The lines from the one containing "Task: Expand the address bar history dropdown" through the last line below, both ends included, must be reproduced exactly, with no pictures.
[Opening Data listing section]
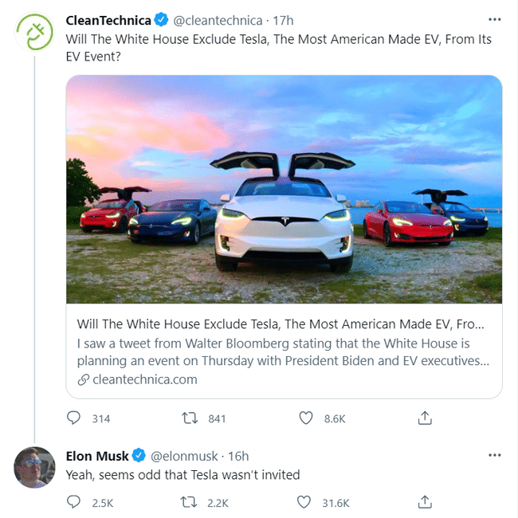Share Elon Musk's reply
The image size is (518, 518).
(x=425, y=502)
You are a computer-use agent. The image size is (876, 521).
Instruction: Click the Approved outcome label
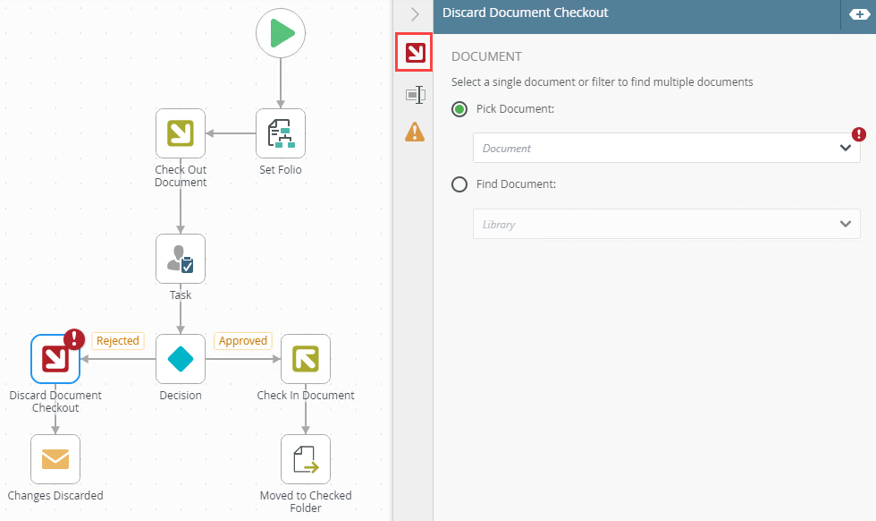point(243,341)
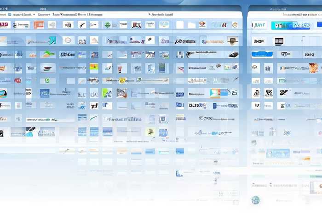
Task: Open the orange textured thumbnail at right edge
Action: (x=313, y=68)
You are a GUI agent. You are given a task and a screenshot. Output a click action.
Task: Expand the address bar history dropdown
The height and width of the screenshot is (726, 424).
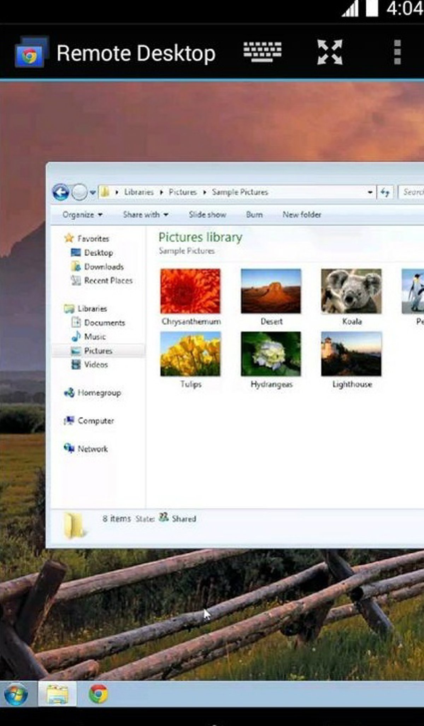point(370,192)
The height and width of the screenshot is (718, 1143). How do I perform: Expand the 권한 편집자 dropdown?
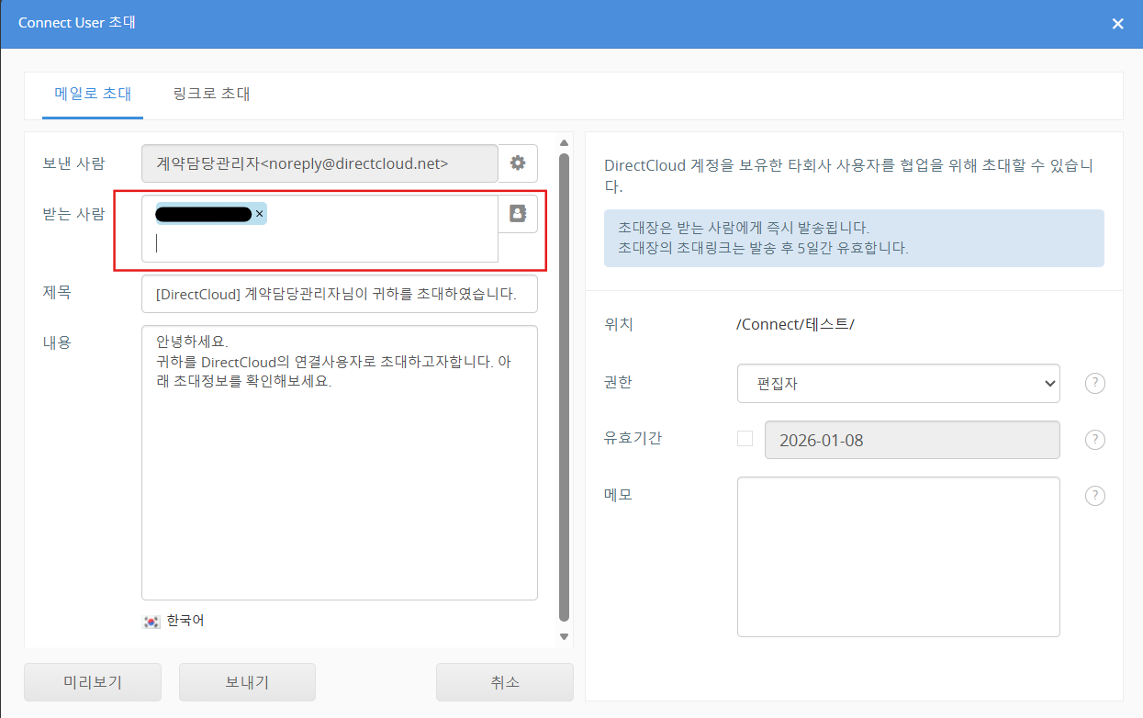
[Closing Data listing section]
● Solved problem
Task: Expand the address bar history dropdown
The height and width of the screenshot is (726, 424).
point(370,192)
The height and width of the screenshot is (718, 1143). How do I perform: Expand the 권한 편집자 dropdown?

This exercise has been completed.